Reproduce every line of the items below, requests included, but multiply each coordinate in the answers by 1.9 and round to the nearest whole number, with halves rounding up. Leave out the pictures.

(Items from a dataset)
------------------------------------
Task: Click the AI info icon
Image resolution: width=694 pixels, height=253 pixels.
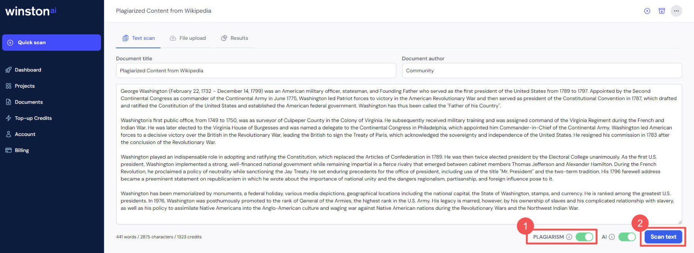Action: (611, 237)
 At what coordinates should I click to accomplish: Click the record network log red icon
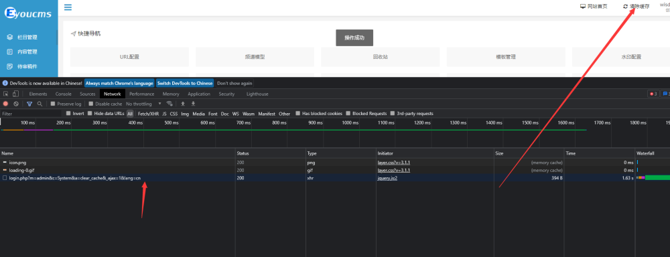click(5, 104)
------------------------------------
[Result for this task]
Task: Click the AI info icon
Image resolution: width=694 pixels, height=253 pixels.
Action: (1161, 450)
 At what coordinates should I click to accomplish: Click the record network log red icon
click(10, 198)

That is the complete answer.